WHAT IS EXPECTED. Could you copy every record below exactly as it stands?

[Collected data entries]
● ● ● ●

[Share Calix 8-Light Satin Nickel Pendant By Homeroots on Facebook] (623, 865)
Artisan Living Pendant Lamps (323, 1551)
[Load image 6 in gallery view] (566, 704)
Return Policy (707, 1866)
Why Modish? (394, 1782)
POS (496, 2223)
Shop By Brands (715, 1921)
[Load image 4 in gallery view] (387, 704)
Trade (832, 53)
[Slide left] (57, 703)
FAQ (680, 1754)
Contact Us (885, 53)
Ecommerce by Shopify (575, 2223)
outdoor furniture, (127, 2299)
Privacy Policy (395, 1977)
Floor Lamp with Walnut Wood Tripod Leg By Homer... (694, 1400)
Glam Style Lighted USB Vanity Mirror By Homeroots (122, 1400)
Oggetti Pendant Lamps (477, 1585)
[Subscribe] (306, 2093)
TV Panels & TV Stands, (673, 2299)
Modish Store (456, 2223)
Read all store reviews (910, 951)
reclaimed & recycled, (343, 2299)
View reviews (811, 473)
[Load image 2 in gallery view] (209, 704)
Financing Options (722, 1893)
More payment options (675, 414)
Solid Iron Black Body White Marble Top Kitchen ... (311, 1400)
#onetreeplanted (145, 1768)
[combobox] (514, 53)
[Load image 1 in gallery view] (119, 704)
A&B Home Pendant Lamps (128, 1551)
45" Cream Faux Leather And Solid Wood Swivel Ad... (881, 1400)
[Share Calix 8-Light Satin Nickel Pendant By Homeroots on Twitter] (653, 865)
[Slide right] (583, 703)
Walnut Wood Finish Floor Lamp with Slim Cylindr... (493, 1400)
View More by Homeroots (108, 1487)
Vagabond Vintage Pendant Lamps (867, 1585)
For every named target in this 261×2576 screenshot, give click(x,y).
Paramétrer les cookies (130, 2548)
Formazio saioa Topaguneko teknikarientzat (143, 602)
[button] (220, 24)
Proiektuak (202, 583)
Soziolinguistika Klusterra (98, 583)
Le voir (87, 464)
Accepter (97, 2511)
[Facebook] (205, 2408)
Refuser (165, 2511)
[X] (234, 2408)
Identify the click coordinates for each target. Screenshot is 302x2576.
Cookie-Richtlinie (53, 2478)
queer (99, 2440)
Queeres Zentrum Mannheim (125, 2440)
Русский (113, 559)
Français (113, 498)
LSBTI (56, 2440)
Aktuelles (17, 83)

● ● ● ●

RESPONSE TO THIS EXERCISE.
[Share Calix 8-Light Satin Nickel Pendant By Homeroots on Facebook] (623, 865)
Artisan Living Pendant Lamps (323, 1551)
[Load image 6 in gallery view] (566, 704)
Return Policy (707, 1866)
Why Modish? (394, 1782)
POS (496, 2223)
Shop By Brands (715, 1921)
[Load image 4 in gallery view] (387, 704)
Trade (832, 53)
[Slide left] (57, 703)
FAQ (680, 1754)
Contact Us (885, 53)
Ecommerce by Shopify (575, 2223)
outdoor furniture, (127, 2299)
Privacy Policy (395, 1977)
Floor Lamp with Walnut Wood Tripod Leg By Homer... (694, 1400)
Glam Style Lighted USB Vanity Mirror By Homeroots (122, 1400)
Oggetti Pendant Lamps (477, 1585)
[Subscribe] (306, 2093)
TV Panels & TV Stands, (673, 2299)
Modish Store (456, 2223)
Read all store reviews (910, 951)
reclaimed & recycled, (343, 2299)
View reviews (811, 473)
[Load image 2 in gallery view] (209, 704)
Financing Options (722, 1893)
More payment options (675, 414)
Solid Iron Black Body White Marble Top Kitchen ... (311, 1400)
#onetreeplanted (145, 1768)
[combobox] (514, 53)
[Load image 1 in gallery view] (119, 704)
A&B Home Pendant Lamps (128, 1551)
45" Cream Faux Leather And Solid Wood Swivel Ad... (881, 1400)
[Share Calix 8-Light Satin Nickel Pendant By Homeroots on Twitter] (653, 865)
[Slide right] (583, 703)
Walnut Wood Finish Floor Lamp with Slim Cylindr... (493, 1400)
View More by Homeroots (108, 1487)
Vagabond Vintage Pendant Lamps (867, 1585)
For every named target in this 261×2576 screenshot, give click(x,y).
Paramétrer les cookies (130, 2548)
Formazio saioa Topaguneko teknikarientzat (143, 602)
[button] (220, 24)
Proiektuak (202, 583)
Soziolinguistika Klusterra (98, 583)
Le voir (87, 464)
Accepter (97, 2511)
[Facebook] (205, 2408)
Refuser (165, 2511)
[X] (234, 2408)
Identify the click coordinates for each target. Screenshot is 302x2576.
Cookie-Richtlinie (53, 2478)
queer (99, 2440)
Queeres Zentrum Mannheim (125, 2440)
Русский (113, 559)
Français (113, 498)
LSBTI (56, 2440)
Aktuelles (17, 83)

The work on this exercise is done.